With MarbleRun, the Coordinator manages the Marbles' secrets and Marbles obtain them securely on start. Thus, Marbles can be distributed and rescheduled on arbitrary machines. This narrows the challenge of persistent storage down to the Coordinator itself.
Single Coordinator
The straightforward way to run MarbleRun is with a single Coordinator. In this case, the state is encrypted with the SGX seal key and stored on disk. When pinned to a single host, the Coordinator can unseal its state automatically. However, when the Coordinator is moved to another physical host, a manual step is required to recover the Coordinator's state.
Distributed Coordinator
This feature is an option with MarbleRun Enterprise.
When you use MarbleRun with Kubernetes, you can scale the Coordinator to multiple instances. The instances share a common state, encrypted and stored as a Kubernetes secret. The encryption key is securely distributed among the Coordinator instances via attested TLS. Additionally, each Coordinator encrypts the encryption key with its SGX seal key and stores it in a ConfigMap.
In this mode of operation, manual recovery is only required when
- all Coordinator instances are stopped at the same time, and
- all new instances are scheduled on new physical hosts.
In other words, if at least one instance is scheduled on a host where a previous instance was running, the state can be recovered automatically.
Recovery
The manifest allows for specifying a designated Recovery Key. The Recovery Key is a public RSA key. Upon startup, the Coordinator encrypts its symmetric state-encryption key with this public key.
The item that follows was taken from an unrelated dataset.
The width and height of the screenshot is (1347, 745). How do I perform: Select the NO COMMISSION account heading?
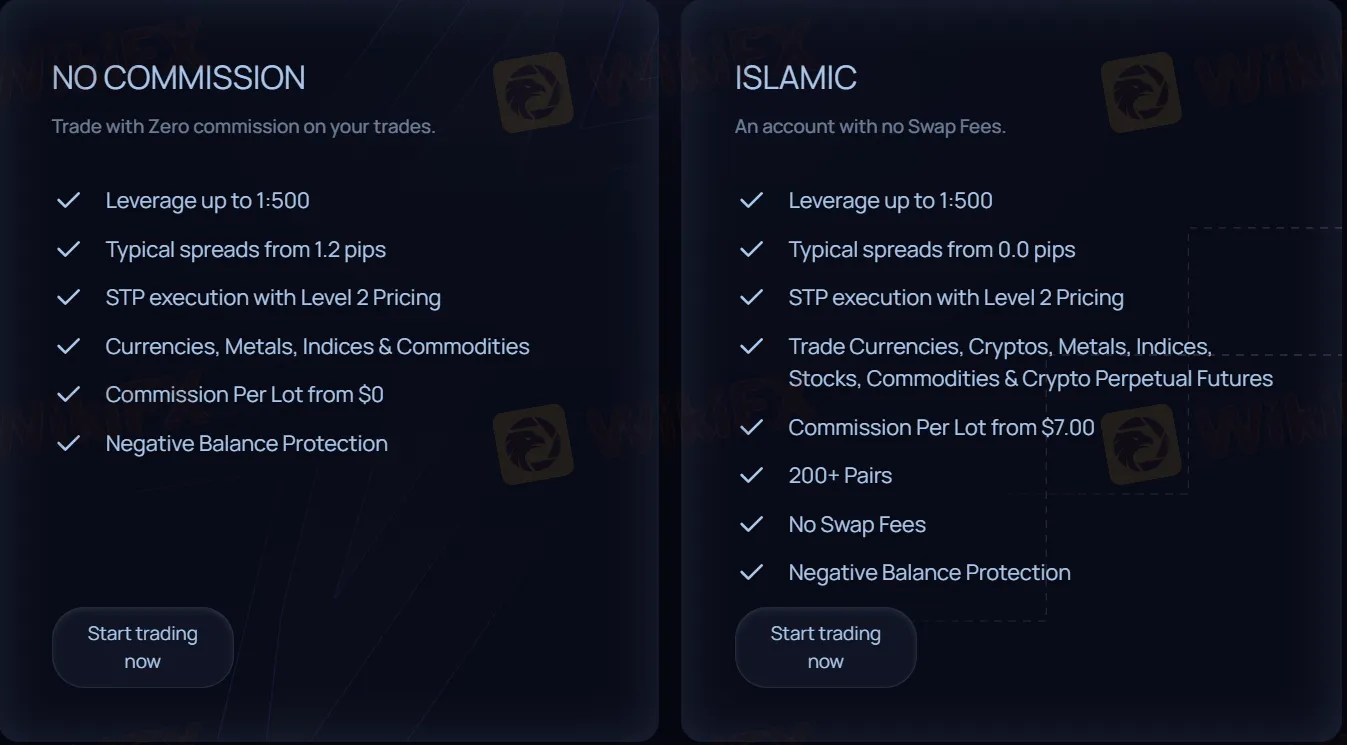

The holder of the corresponding private key can recover the Coordinator, as is described in the recovery workflow.
The owner of the Recovery Key can access the raw state of the Coordinator.
Multi-party recovery
This feature is an option with MarbleRun Enterprise.
Depending on the use case, it may not be acceptable that the owner has full control over the cluster. MarbleRun supports splitting the Recovery Key between parties. Only if all parties agree can they recover a cluster or access the raw state.